Suite à la lecture de l'article de M. Courtemanche et des commentaires émis depuis, je ressens une certaine hargne à l'égard du constat que nous ne savons plus écrire, ni parler français comme il se doit. Je ne prétends pas être de ceux qui écrivent le meilleur français. Cependant, je suis en mesure de constater que, bien que l'on souhaite en tant que société protéger notre langue, force est de constater que dans les faits, dans la vie quotidienne, la maîtrise de la langue est purement bâclée, voire dévalorisée. N'en déplaise à certains, le propos de M. Courtemanche en lien avec son expérience de jeunesse à l'effet qu'il parlait comme une "tapette" ou qu'il était un intellectuel, n'a rien de surréaliste. Je suis même d'accord avec ce constat. D'ailleurs, être intellectuel n'a pas la cote chez « ceux qui ne le sont pas » car généralement, les discours paraissent hermétiques pour les non intellectuels. La précision du langage écarte, en partie, les risques de mésententes. Bien parler et bien écrire est une preuve de rigueur intellectuelle. Celle-ci demeure aussi vraie dans nos actes, nos réflexions et nos relations.

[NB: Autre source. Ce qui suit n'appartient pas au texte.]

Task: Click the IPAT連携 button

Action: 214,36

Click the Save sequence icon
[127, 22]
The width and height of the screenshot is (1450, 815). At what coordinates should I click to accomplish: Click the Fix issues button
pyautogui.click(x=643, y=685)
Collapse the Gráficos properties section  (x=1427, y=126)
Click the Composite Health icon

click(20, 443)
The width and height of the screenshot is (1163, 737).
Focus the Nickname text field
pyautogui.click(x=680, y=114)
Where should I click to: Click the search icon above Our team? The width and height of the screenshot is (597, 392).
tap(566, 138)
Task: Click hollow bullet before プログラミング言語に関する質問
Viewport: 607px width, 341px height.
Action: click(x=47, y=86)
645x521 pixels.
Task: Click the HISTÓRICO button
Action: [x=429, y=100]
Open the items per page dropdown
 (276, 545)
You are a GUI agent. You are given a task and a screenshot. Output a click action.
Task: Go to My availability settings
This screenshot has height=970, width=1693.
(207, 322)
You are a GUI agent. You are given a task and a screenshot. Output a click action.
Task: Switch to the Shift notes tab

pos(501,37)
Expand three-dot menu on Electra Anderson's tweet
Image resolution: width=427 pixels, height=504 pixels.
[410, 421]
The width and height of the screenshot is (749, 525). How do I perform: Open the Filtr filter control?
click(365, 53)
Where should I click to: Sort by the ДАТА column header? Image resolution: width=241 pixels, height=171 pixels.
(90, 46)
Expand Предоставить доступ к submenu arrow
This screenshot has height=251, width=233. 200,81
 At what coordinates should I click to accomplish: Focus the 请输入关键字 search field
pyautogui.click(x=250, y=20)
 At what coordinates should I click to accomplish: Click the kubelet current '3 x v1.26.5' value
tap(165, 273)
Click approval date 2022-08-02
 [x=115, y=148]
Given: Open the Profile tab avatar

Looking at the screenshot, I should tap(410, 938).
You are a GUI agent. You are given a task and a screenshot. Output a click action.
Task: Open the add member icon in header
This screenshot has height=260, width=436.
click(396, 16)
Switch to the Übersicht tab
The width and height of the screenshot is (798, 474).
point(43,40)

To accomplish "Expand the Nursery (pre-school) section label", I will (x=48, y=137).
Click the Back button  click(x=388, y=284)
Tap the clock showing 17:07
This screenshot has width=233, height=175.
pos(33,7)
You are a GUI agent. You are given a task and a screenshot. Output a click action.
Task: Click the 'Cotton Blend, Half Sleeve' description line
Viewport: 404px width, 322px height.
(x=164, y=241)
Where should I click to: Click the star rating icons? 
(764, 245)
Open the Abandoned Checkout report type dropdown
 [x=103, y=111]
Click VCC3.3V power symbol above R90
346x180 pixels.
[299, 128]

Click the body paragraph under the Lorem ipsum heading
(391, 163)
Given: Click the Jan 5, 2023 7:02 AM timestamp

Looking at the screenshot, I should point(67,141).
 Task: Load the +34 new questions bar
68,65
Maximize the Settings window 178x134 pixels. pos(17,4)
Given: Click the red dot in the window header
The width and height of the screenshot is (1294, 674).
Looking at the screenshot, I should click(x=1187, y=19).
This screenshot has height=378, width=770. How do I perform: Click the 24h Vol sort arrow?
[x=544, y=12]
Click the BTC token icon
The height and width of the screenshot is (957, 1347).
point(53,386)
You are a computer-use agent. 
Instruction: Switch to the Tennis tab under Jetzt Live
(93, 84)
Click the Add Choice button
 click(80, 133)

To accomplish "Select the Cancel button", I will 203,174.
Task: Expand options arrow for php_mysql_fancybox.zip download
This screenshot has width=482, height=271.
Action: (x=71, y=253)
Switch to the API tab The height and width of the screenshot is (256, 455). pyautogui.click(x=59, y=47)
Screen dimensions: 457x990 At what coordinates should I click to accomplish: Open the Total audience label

Selon moi, le problème provient, comme bon nombre l'ont exprimé, du fait que l'effort n'est pas valorisé; "ma parlé come j'veu, anyway on m'comprent parèye." *soupir*
Que grand bien nous fasse si nous arrivons à faire comprendre cela à ceux qui valorisent le dénigrement de l'effort, de notre belle langue, somme toute riche et complexe à maîtriser. Ainsi qu'à faire la promotion de l'effort intellectuel, d'aller au-delà du bout de notre nez ignare.
Merci de soulever le débat. En espérant qu'il ne reste pas cantonné aux seules pages du Devoir.